Hytner's production has savage fun with the sycophants and cronies who swarm around Timon – Tom Robertson's braying, coked-up Sloane of a Ventidius is almost indecently funny. Its attack on the corrupting influence of money is so pleasingly vicious that it's tempting to imagine it's part-inspired by Hytner's own corporate schmoozing on behalf of the NT.
Of course, he's been more successful than poor Timon, who vainly begs for aid from his parasitical friends when he goes bust. Key is Paul Bentall's self-important Lucullus, here a City financier, who callously rejects Timon with the words 'this is no time to lend money, especially upon bare friendship, without security' as topical a line as you'll find on any stage anywhere right now.
The first half is almost flawless: lean, lucid, funny and angry, building to the monumentally cathartic dinner party in which a vengeful Timon gathers his old cronies and serves them plates of excrement (stones, in the original text). The inescapable problems of the play emerge in the peculiar second half, in which Timon, broke and misanthropic, conveniently stumbles across a stash of gold and proceeds to grumble about it.

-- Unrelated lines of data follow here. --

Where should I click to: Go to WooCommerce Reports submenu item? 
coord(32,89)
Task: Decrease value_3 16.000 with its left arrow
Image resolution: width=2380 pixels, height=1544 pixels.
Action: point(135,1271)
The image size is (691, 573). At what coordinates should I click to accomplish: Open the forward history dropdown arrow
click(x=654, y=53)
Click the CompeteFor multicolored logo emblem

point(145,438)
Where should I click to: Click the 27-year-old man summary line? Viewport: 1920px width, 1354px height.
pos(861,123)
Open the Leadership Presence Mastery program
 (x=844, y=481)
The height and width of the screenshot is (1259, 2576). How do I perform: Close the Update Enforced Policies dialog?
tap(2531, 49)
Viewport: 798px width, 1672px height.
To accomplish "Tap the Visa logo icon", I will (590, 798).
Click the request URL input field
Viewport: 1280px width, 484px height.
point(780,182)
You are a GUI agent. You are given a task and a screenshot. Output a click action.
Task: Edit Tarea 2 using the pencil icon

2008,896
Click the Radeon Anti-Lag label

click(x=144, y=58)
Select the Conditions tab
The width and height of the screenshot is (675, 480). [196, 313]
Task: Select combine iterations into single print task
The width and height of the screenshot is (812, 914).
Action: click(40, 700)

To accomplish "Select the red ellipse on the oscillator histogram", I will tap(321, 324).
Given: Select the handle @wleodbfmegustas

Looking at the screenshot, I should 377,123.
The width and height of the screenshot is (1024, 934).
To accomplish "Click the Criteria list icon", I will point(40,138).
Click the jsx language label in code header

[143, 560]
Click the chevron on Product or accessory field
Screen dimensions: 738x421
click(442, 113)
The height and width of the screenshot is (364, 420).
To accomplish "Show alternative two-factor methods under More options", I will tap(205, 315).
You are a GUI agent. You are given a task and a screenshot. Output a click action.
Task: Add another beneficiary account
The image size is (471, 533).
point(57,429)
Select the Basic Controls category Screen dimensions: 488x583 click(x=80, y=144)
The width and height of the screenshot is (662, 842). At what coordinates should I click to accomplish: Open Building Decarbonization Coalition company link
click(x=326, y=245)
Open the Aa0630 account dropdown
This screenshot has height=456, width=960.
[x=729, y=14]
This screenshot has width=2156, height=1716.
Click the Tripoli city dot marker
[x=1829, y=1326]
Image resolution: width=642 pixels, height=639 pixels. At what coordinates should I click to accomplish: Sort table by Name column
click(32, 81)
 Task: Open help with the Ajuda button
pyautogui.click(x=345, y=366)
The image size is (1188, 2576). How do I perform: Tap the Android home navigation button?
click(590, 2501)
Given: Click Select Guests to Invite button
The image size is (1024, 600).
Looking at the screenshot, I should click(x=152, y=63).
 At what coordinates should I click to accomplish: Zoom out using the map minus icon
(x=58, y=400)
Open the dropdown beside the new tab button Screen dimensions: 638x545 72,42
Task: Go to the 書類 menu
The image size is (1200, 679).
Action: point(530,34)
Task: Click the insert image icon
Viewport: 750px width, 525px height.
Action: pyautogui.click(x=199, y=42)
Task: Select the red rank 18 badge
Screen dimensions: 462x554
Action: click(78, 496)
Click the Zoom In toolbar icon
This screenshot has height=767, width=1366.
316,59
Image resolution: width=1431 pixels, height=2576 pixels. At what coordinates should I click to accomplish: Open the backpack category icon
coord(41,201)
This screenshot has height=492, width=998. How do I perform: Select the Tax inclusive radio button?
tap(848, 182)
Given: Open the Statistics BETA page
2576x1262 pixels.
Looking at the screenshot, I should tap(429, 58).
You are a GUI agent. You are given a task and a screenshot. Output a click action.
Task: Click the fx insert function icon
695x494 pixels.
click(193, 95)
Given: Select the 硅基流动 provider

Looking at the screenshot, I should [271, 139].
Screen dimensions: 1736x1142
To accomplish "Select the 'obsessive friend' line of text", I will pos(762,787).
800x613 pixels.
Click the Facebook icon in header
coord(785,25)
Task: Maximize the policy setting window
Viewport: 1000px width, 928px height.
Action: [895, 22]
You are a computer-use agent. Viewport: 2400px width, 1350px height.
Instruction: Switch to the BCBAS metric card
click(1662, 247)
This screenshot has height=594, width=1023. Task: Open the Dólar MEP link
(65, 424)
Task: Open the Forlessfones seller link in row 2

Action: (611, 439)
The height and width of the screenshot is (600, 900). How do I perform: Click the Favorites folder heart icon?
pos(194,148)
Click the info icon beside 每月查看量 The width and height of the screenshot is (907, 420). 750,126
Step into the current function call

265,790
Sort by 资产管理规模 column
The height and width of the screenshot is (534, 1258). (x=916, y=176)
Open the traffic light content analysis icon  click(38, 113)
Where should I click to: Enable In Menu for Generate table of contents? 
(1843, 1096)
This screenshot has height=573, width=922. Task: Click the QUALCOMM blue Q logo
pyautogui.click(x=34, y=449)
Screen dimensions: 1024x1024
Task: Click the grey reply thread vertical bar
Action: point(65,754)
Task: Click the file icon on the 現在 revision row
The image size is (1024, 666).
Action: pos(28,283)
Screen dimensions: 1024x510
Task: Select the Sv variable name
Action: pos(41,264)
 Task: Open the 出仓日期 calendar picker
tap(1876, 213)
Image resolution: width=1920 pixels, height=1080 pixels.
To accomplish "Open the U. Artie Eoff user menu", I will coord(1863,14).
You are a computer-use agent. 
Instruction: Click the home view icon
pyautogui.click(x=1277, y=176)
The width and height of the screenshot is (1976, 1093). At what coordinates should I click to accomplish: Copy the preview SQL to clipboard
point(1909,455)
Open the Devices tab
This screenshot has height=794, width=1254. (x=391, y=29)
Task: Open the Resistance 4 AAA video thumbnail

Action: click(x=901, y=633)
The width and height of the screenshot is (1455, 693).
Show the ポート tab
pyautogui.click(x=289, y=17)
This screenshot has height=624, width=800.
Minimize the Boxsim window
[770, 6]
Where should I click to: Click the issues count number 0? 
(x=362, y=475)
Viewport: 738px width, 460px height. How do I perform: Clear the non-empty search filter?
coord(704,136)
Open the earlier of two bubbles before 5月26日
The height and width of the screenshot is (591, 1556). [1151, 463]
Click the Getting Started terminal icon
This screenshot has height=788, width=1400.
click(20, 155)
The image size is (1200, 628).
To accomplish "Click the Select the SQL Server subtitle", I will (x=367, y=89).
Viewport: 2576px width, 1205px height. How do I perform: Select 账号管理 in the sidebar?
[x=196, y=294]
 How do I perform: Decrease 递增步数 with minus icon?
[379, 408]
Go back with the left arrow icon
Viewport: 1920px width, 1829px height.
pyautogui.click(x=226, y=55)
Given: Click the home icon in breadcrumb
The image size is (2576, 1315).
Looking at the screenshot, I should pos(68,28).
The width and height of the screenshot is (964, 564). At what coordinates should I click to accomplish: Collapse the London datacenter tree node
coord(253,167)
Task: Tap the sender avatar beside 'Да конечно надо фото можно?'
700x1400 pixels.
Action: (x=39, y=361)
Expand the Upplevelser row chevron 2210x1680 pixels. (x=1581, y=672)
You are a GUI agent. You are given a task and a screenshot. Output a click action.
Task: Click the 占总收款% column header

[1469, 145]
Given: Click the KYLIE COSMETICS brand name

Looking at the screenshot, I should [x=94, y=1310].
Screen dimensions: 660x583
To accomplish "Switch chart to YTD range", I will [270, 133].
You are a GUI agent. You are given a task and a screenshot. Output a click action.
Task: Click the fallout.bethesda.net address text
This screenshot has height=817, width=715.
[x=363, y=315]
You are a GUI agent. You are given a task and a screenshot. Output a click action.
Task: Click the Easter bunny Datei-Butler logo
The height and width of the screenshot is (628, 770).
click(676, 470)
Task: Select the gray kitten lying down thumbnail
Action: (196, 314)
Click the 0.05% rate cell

Russell Beale portrays him as a man who has traded one fantasy for another, now melodramatically refusing to believe there is anything good left in human society. It's a typically smart, psychological turn from Russell Beale, but his woe-is-me posturing does robs the production of some of its righteous ire.
Nonetheless, playing in the JP Morgan and Merrill Lynch-supported National Theatre, in the Travelex-sponsored Olivier, where preferential booking is offered to American Express cardholders, this feels thrillingly near the knuckle.